→ What you have to do
Nothing but the pictures should be left out when you copy the records exactly.

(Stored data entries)

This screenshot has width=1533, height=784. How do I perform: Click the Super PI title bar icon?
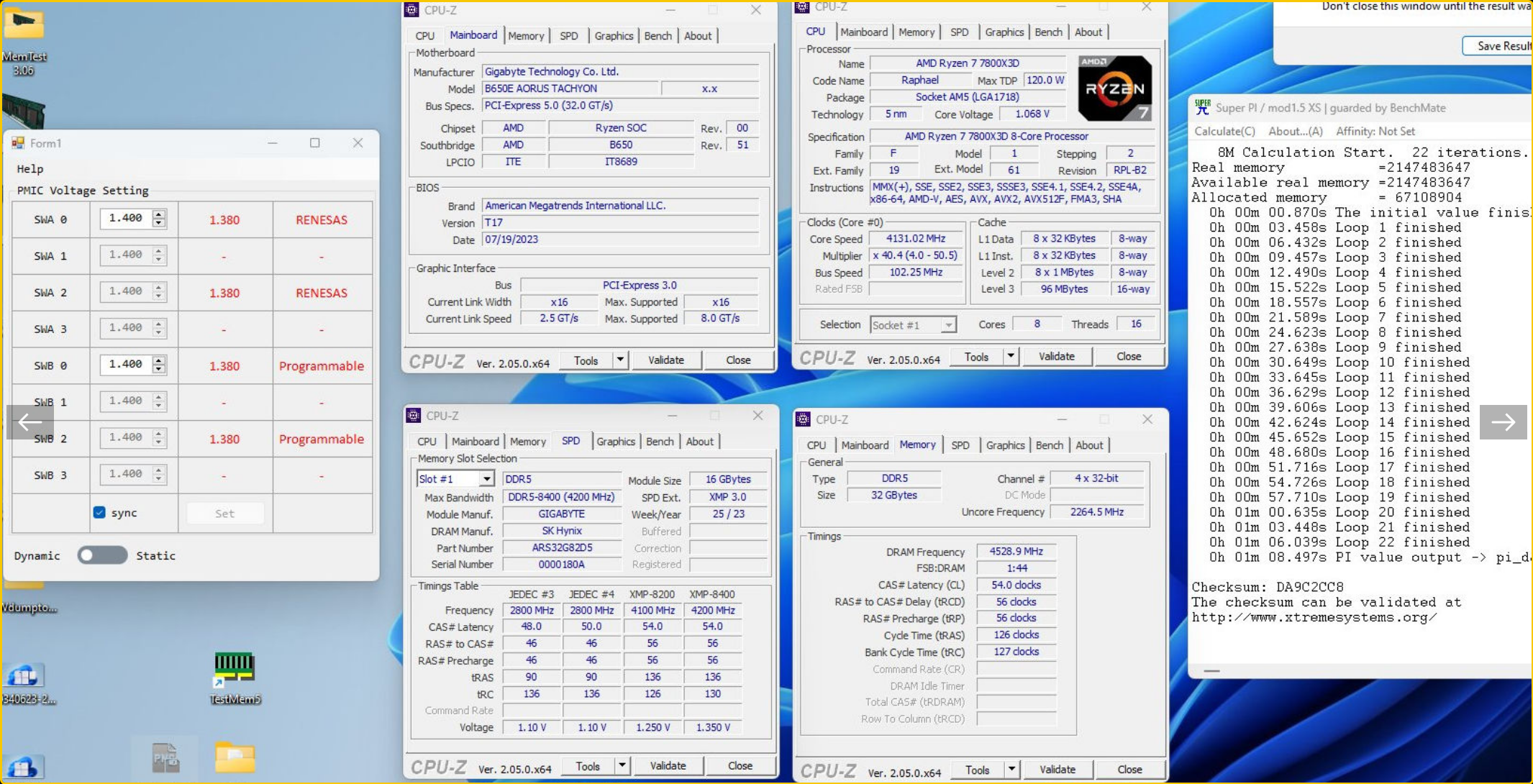point(1201,107)
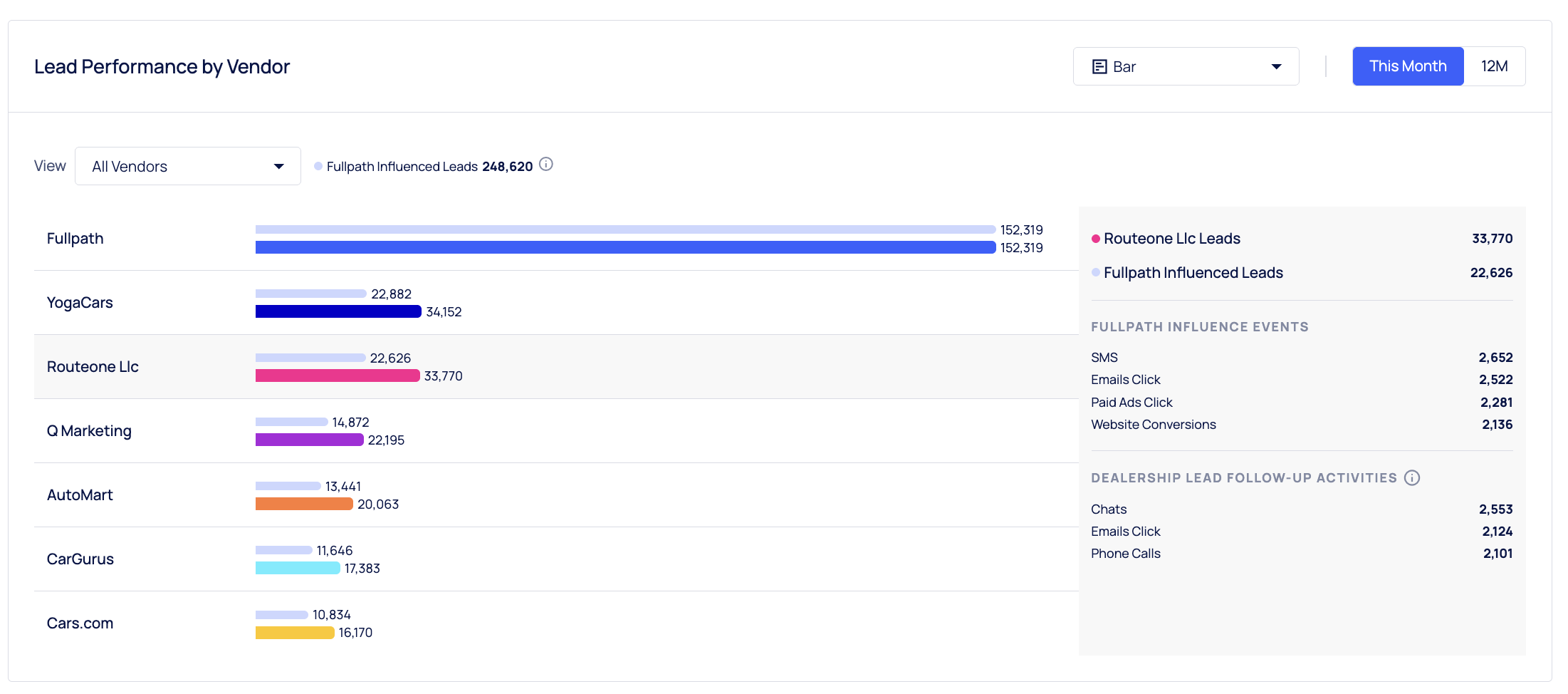1568x694 pixels.
Task: Click the light blue legend dot for Fullpath Influenced Leads
Action: pos(1095,272)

→ Reply
This screenshot has width=1533, height=784. How do I perform: Click the Super PI title bar icon?
point(1201,107)
1568x694 pixels.
Task: Click the light blue legend dot for Fullpath Influenced Leads
Action: pos(1095,272)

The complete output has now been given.